People with intrapersonal intelligence are adept at looking inward and figuring out their own feelings, motivations and goals. They are quintessentially introspective. They analyze themselves and seek understanding. People with intrapersonal intelligence are intuitive and usually introverted.
A year or two ago I saw a rather amateurish but good Singaporean TV show (The Truth Seekers) that shook me to my core… and woke me up.
I may be a conspiracy seeker… but I have a hunch that we, humans, have been trained, for millennia, by society to look the other way, to deny human nature, and escape into nice-nice, and sugar and spice, instead of confronting head-on what we call human nature.
In that show four people team up to solve unsolved crimes… and they start with their own family’s unsolved and painful questions, only to find out that life, people, events are not what they seemed to be, what they were touted to be… but much much worse.
In my last few articles I wrote about Reality for Dummies, and the dummies are all of us, everyone who had been blown smoke into our face, so we cannot dare to see others’ evilness, and therefore hide our own, even from ourselves.
We, as a species, have been painstakingly trained to become weaklings, replace reality with pretty pictures, and suffer as a result.
Carl Jung said: Man needs difficulties; they are necessary for health
- Knowing your own darkness is the best method for dealing with the darkness of other people.
- People will do anything, no matter how absurd, to avoid facing their own souls
- Depression is like a woman in black. If she turns up, don’t shoo her away. Invite her in, offer her a seat, treat her like a guest and listen to what she wants to say.
- Everything about other people that doesn’t satisfy us helps us to better understand ourselves.
But most importantly: The foundation of all mental illness is the unwillingness to experience legitimate suffering.

## WHAT YOU NEED TO DO
• A. In the article, what is the name of the Singaporean TV show that the writer says shook them to their core?
• B. The article says people hide their own evilness, even from themselves. What reason does the article give for this?

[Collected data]
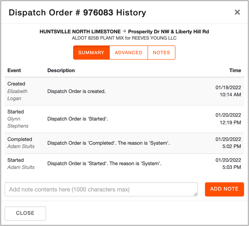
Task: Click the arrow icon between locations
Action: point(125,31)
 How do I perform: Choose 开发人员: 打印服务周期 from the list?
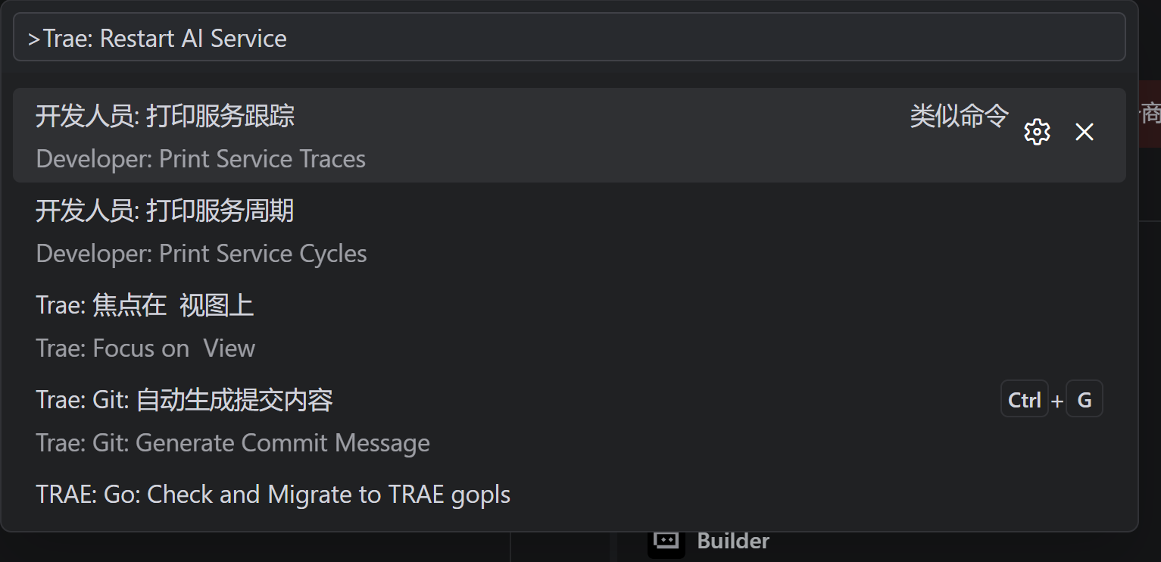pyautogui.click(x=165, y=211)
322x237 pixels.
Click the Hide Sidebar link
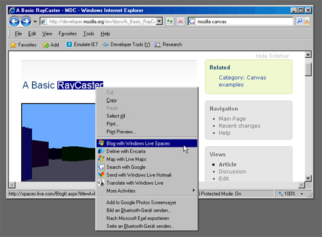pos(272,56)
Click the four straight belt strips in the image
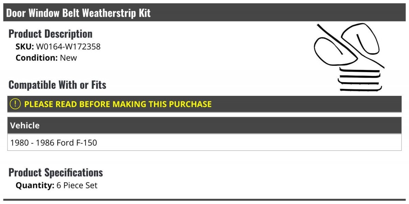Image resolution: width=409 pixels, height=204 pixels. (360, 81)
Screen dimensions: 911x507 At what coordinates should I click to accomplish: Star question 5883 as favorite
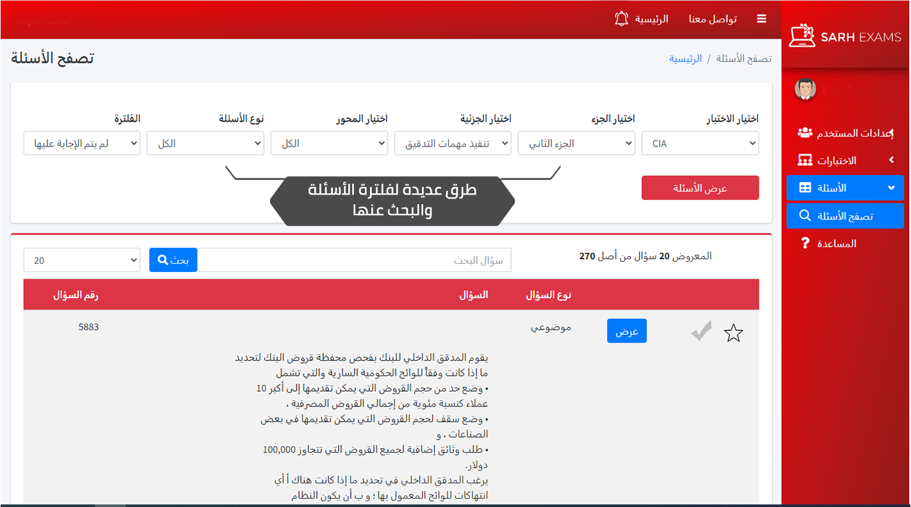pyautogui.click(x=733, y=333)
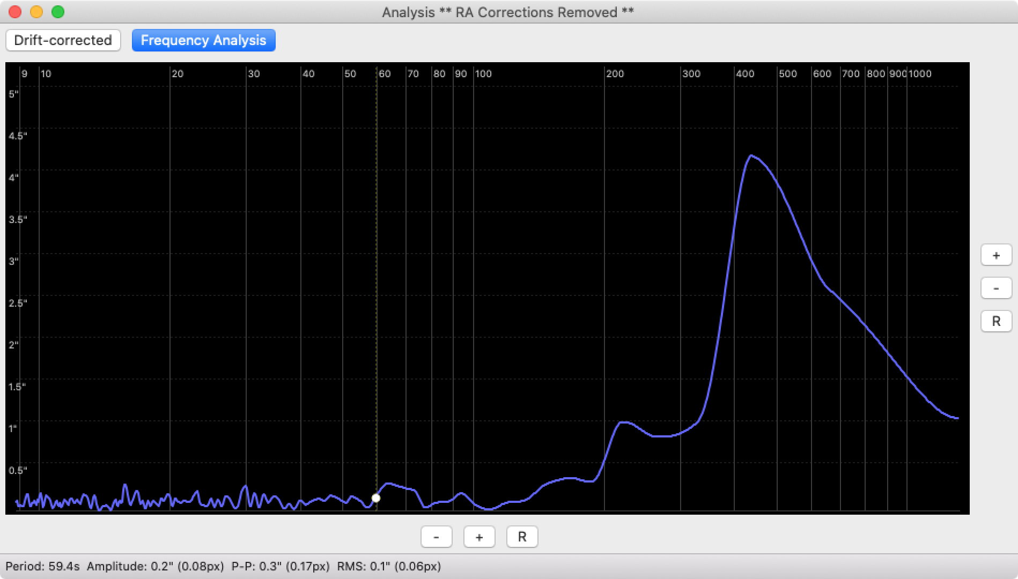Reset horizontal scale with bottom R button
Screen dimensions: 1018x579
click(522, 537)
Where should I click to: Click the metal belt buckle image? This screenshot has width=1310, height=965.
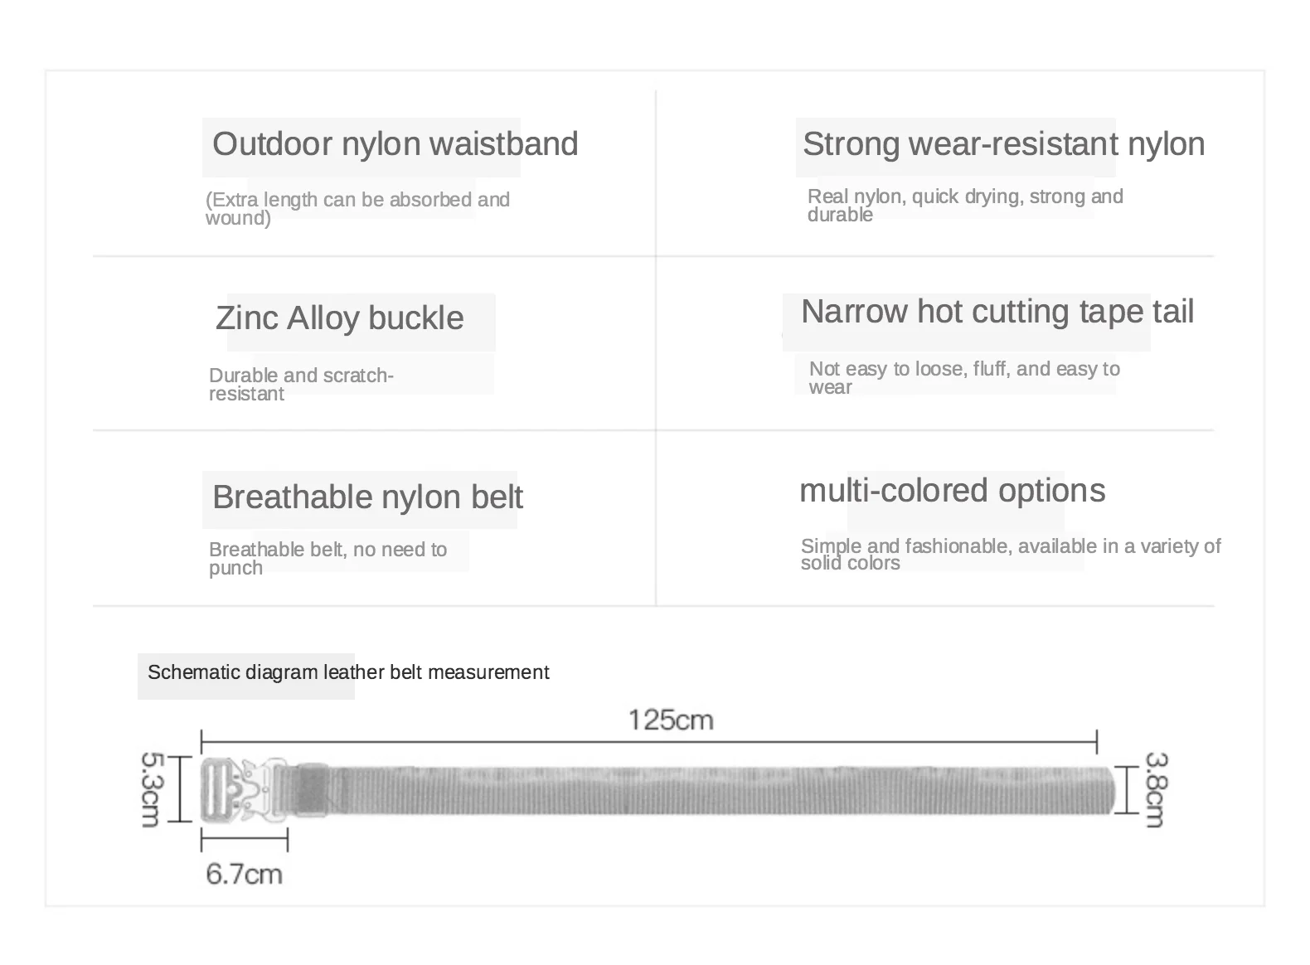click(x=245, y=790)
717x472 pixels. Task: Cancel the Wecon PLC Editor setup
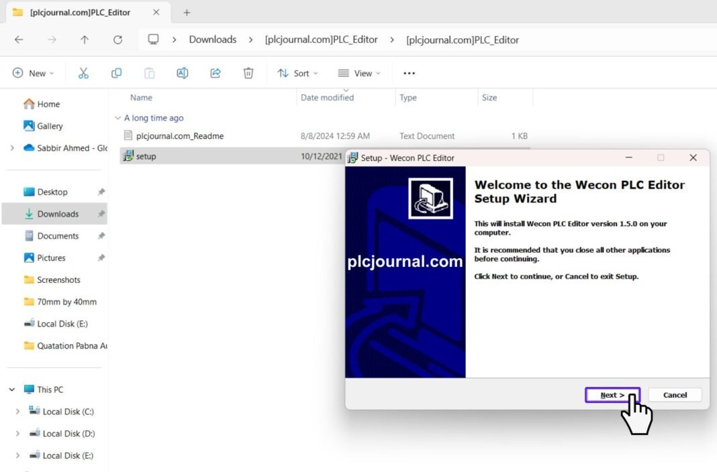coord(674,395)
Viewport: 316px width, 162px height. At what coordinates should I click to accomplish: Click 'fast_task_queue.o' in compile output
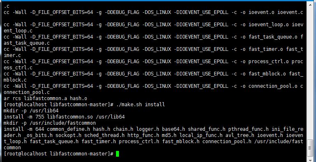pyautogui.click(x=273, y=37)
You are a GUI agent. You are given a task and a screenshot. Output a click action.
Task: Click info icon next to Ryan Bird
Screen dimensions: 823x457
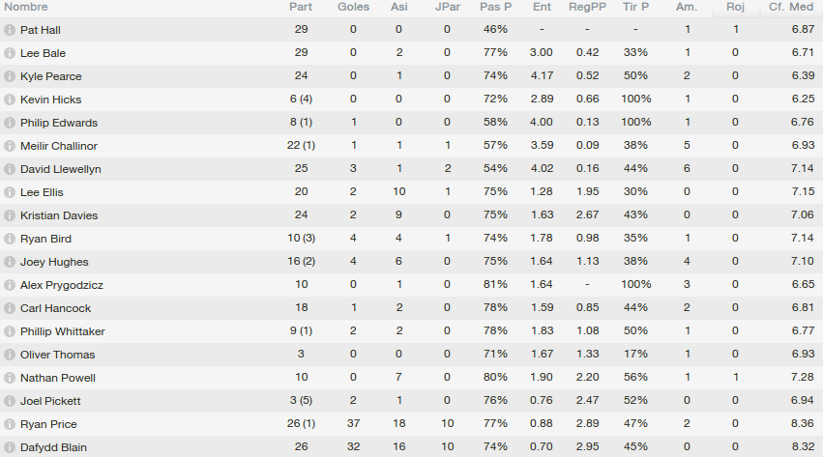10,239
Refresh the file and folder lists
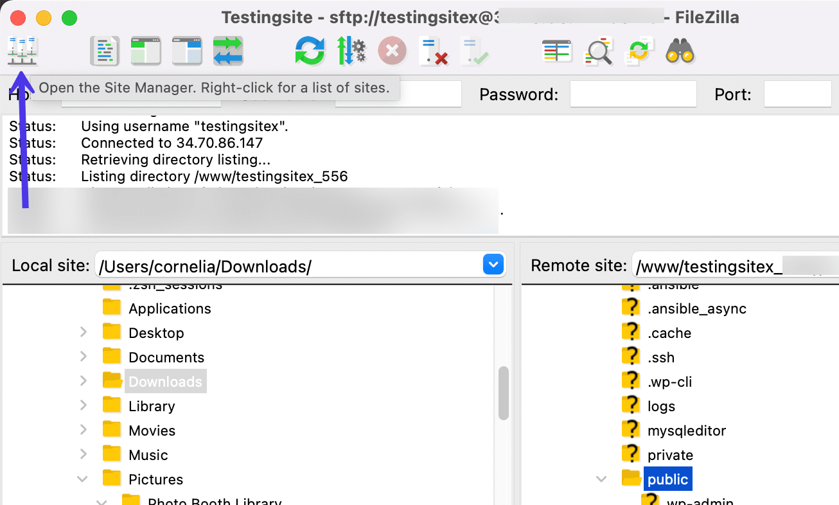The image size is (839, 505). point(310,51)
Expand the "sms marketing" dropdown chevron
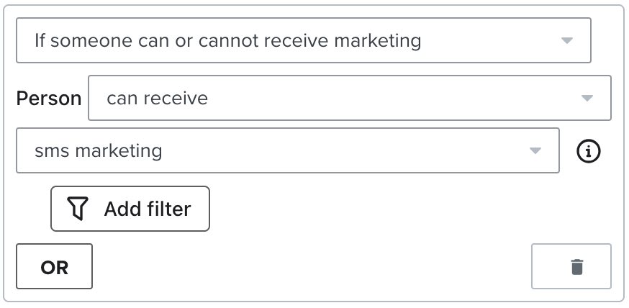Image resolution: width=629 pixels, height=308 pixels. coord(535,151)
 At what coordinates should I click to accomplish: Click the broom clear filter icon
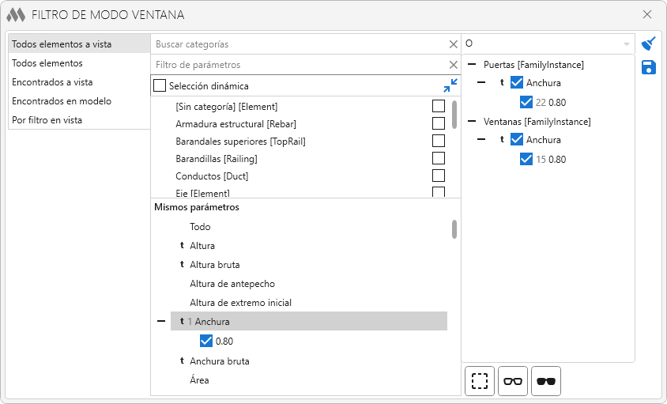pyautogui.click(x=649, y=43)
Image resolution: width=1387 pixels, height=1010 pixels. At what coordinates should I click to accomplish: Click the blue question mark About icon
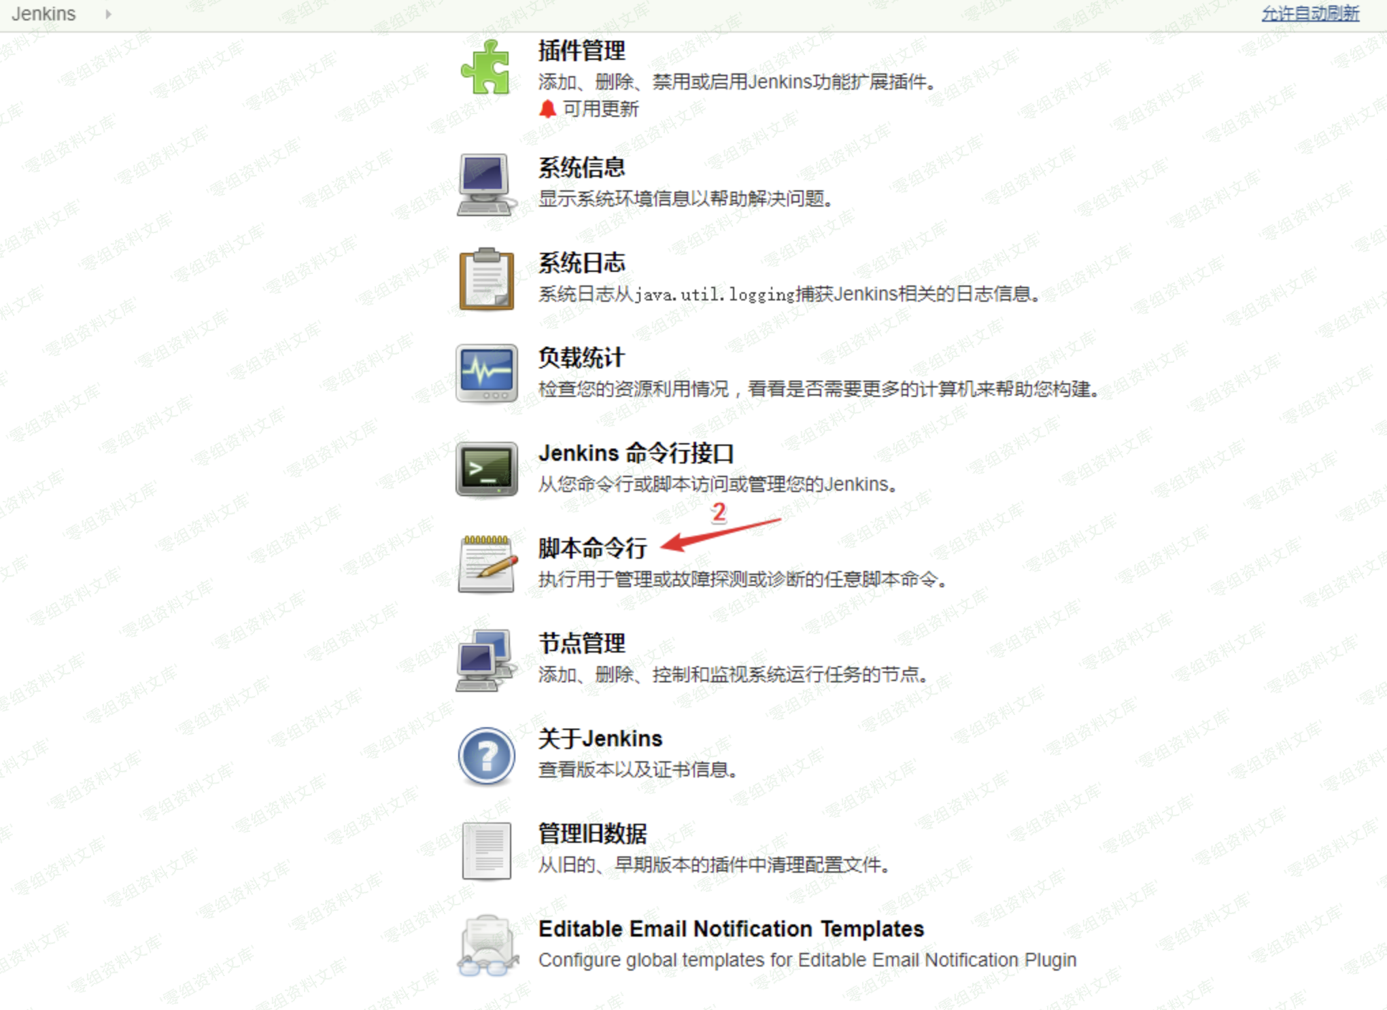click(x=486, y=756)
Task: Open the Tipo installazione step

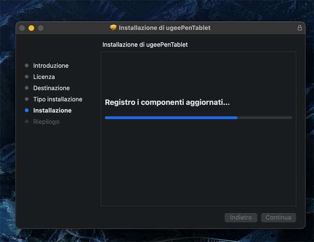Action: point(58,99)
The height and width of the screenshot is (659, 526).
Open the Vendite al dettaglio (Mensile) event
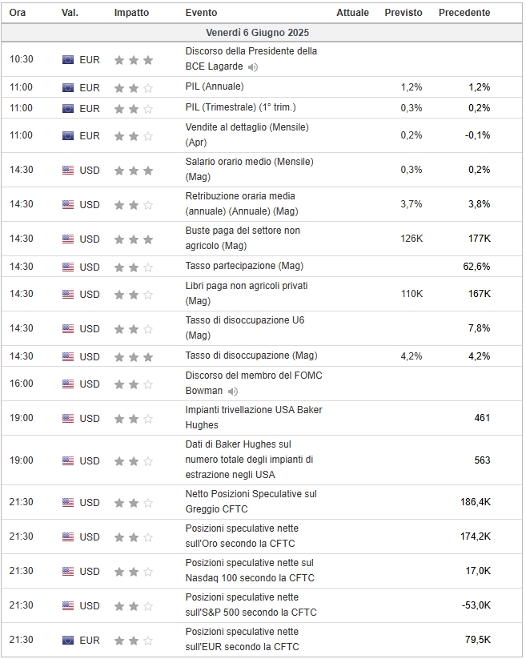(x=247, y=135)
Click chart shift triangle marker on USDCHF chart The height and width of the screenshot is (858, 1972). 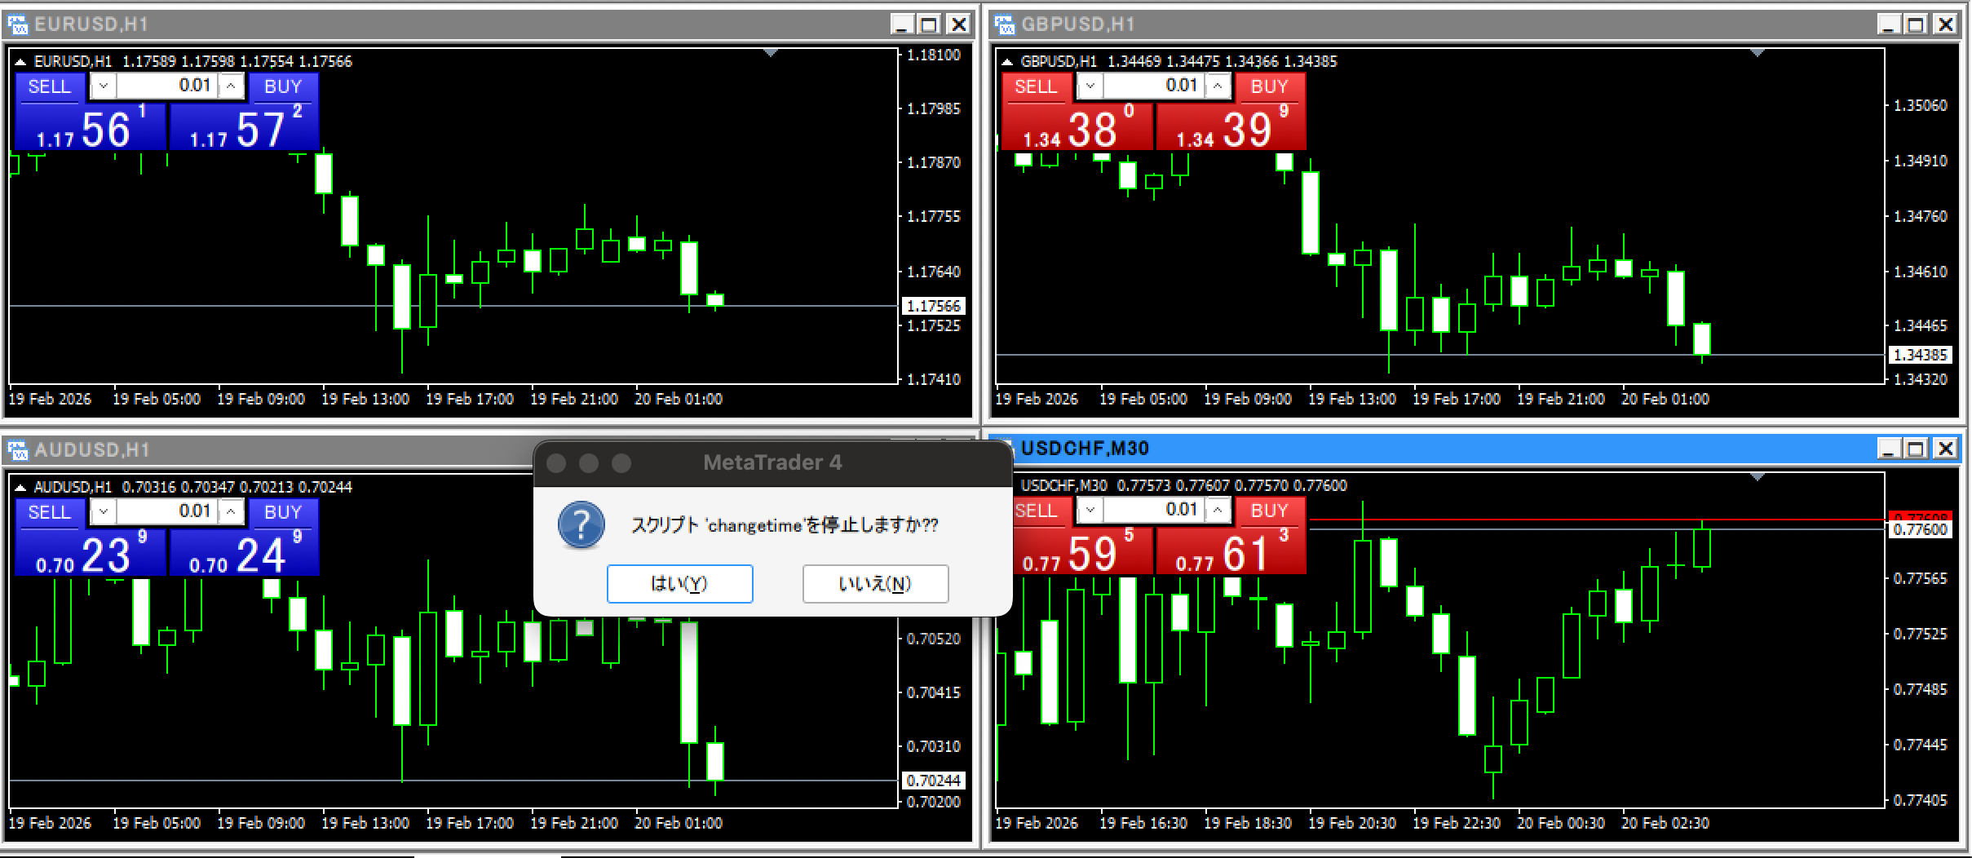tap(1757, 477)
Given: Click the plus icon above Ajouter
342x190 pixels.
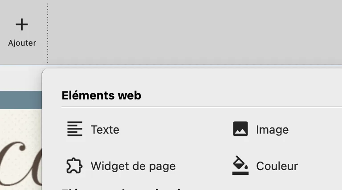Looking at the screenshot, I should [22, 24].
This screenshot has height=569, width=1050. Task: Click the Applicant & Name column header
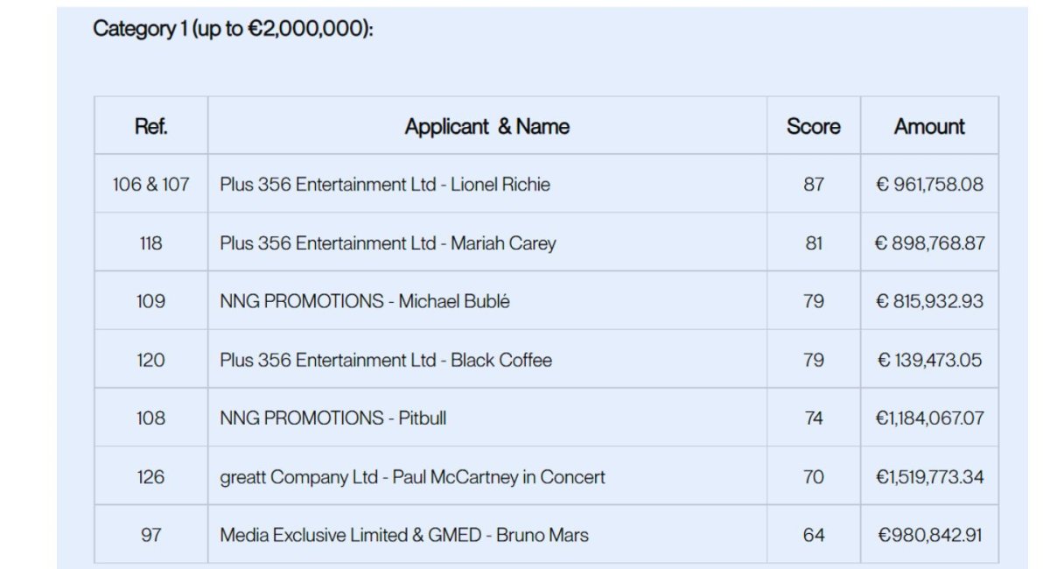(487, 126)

## ANSWERS BELOW
• A. The show is called The Truth Seekers.

• B. The article says smoke has been blown into everyone's face, so people cannot dare to see the evilness of others. As a result, they hide their own evilness, even from themselves.